The story of two longtime friends, Rusty (Hatosy) and Dallas (Caan), who ramble aimlessly from bar fight to bar fight, always getting bailed out by Rusty’s understanding mom (Kelly Lynch), “Dallas 362” has a first-time-filmmaker’s tendency to overplay its hand. At times, Caan (like Hemingway or Sam Shepard at their worst) gets a bit too seduced by the notion of angry young men working out their frustrations physically when that’s exactly the thing pic purports to be rallying against. (There’s one scene, in which Dallas stares at his split-open and bleeding head in the mirror and seems turned-on by it.) Rusty, who’s supposed to be the one with the bright future in this doomed, “Scarecrow”-esque friendship, occasionally smacks of bad Will Hunting-isms. He’s a loner-rebel caricature: the toughest, most sensitive and most misunderstood kid on the block.
But this shaggy dog of a movie (decked out in work boots and blasted blue jeans), is also involving and surprisingly mature. There’s something sweetly appealing about Caan’s near-fetishization of adolescent angst. Despite his indulgence in cliches, Caan connects to his characters on a deep, meaningful level; auds will care about Rusty and Dallas, even if they don’t quite believe they exist. Caan lets their situations — Rusty is looking for a way back to the Texas of his youth; Dallas is plotting a robbery to set him up for life — play out in unpredictable ways, even if too much time is spent on the Dallas subplot.
Caan stages some lovely scenes, like one early on where a beautiful girl (Marley Shelton) walks into the diner where Rusty is eating and he tells her, without batting an eye, that he loves her, that instinctively he ought to sweep her off her feet and “rescue” her, but that he can’t at the moment, because “it’s a thing.”
Caan also gives ample chunks of the movie over to the very honest relationship between Rusty and his mom. Lynch is very good as the mother — it’s the biggest mother role in recent memory in a movie ostensibly aimed at Generation Y — and she even gets her own tender, unhurried romance with a shrink played by an enjoyably goofy Jeff Goldblum.
But the movie belongs to Hatosy, in his best role to date, whose Rusty is by turns child-like and wise-beyond-his-years, imploding with sadness and rage.

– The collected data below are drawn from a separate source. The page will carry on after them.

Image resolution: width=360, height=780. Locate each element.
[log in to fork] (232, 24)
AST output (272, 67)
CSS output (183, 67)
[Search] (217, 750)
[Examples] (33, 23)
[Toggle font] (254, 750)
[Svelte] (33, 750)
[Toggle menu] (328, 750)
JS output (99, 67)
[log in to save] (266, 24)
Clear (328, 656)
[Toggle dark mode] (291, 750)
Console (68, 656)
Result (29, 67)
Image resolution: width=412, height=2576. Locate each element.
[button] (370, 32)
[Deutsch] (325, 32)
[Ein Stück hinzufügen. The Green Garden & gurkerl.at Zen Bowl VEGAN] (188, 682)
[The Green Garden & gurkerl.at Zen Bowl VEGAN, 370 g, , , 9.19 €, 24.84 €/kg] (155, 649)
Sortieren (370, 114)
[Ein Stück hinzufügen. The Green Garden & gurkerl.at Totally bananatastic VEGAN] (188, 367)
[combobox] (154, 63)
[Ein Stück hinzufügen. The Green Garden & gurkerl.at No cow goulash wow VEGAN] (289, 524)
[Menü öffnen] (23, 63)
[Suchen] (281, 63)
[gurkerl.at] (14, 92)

“Dallas 362” overstays its welcome by a bit, but keeps introducing new characters along the way to keep things fresh. (Freddy Rodriguez’s turn as a Cuban shyster with a “Scarface” accent is particularly memorable.) And in pic’s final moments, there’s an unexpected emotional pull.
Widescreen cinematography by Phil Parmet has a day-dreamy haze that captures L.A. very well. The superb opening titles (by Howie Nourmand) are further proof that such sequences are the true renaissance art at the movies nowadays.